### PAGE EXTRACT
○ ○ ○
Question

The area of the parallelogram with vertices \( (0, 0), (7, 2), (5, 9) \) and \( (12, 11) \) is:

• A. \( 50 \)
• B. \( 54 \)
• C. \( 51 \)
• D. \( 52 \)
• E. \( 53 \)

Hint:

For any parallelogram \( ABCD \), the area is twice the area of triangle \( ABC \). Using the determinant method directly on the vectors from the origin is the fastest way to solve coordinate-based area problems.

Answer 1

Answer: (E)

Concept: The area of a parallelogram with one vertex at the origin \( (0,0) \) and adjacent vertices at \( (x_1, y_1) \) and \( (x_2, y_2) \) is the absolute value of the determinant of the matrix formed by those two vectors: \( \text{Area} = |x_1y_2 - x_2y_1| \).

Step 1: Identify adjacent vectors from the origin.
The vertices are \( O(0,0), A(7,2), B(5,9) \). The fourth vertex \( (12,11) \) is simply the vector sum \( A+B \), confirming \( A \) and \( B \) are adjacent to the origin. Adjacent vectors: \( \vec{u} = (7, 2) \) and \( \vec{v} = (5, 9) \).

Step 2: Calculate the determinant.
\[ \text{Area} = |(7)(9) - (2)(5)| \] \[ \text{Area} = |63 - 10| = 53 \]
○ ○ ○
Items listed in a dataset
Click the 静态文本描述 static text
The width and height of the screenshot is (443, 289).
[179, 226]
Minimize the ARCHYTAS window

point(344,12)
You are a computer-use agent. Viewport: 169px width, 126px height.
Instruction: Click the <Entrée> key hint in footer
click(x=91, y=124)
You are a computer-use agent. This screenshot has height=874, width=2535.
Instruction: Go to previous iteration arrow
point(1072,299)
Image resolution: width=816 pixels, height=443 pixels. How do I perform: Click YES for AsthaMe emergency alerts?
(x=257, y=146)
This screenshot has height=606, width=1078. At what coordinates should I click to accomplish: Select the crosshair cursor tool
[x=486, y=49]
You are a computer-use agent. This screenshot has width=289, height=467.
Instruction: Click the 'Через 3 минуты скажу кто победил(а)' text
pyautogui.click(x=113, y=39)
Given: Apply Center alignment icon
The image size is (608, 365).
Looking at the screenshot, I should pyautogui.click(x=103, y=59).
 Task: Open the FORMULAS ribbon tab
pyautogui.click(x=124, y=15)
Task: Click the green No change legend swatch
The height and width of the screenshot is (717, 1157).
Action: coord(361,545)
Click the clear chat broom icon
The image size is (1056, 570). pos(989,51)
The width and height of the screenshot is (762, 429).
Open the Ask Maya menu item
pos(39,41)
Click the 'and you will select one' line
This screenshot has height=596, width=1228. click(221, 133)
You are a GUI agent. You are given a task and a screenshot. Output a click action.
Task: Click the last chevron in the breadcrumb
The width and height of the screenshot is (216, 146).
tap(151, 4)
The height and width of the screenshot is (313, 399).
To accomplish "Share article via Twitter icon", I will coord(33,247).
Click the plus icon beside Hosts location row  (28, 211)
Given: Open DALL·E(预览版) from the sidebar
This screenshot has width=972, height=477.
○ ○ ○
### REQUIRED TASKS
1 - Return the passage of the parallelogram problem that begins at the words "Concept: The area" and stops after the words "from the origin.", copied word for word.
2 - Please retype the entries without any change, beginning at the line that has "Given: Apply Center alignment icon" and stopping after the last line of the entries.
The text and the entries have nothing to do with each other.

### COMPLETE ANSWERS
1 -
Concept: The area of a parallelogram with one vertex at the origin \( (0,0) \) and adjacent vertices at \( (x_1, y_1) \) and \( (x_2, y_2) \) is the absolute value of the determinant of the matrix formed by those two vectors: \( \text{Area} = |x_1y_2 - x_2y_1| \).

Step 1: Identify adjacent vectors from the origin.

2 -
Given: Apply Center alignment icon
The image size is (608, 365).
Looking at the screenshot, I should pyautogui.click(x=103, y=59).
 Task: Open the FORMULAS ribbon tab
pyautogui.click(x=124, y=15)
Task: Click the green No change legend swatch
The height and width of the screenshot is (717, 1157).
Action: coord(361,545)
Click the clear chat broom icon
The image size is (1056, 570). pos(989,51)
The width and height of the screenshot is (762, 429).
Open the Ask Maya menu item
pos(39,41)
Click the 'and you will select one' line
This screenshot has height=596, width=1228. click(221, 133)
You are a GUI agent. You are given a task and a screenshot. Output a click action.
Task: Click the last chevron in the breadcrumb
The width and height of the screenshot is (216, 146).
tap(151, 4)
The height and width of the screenshot is (313, 399).
To accomplish "Share article via Twitter icon", I will coord(33,247).
Click the plus icon beside Hosts location row  (28, 211)
Given: Open DALL·E(预览版) from the sidebar
This screenshot has width=972, height=477.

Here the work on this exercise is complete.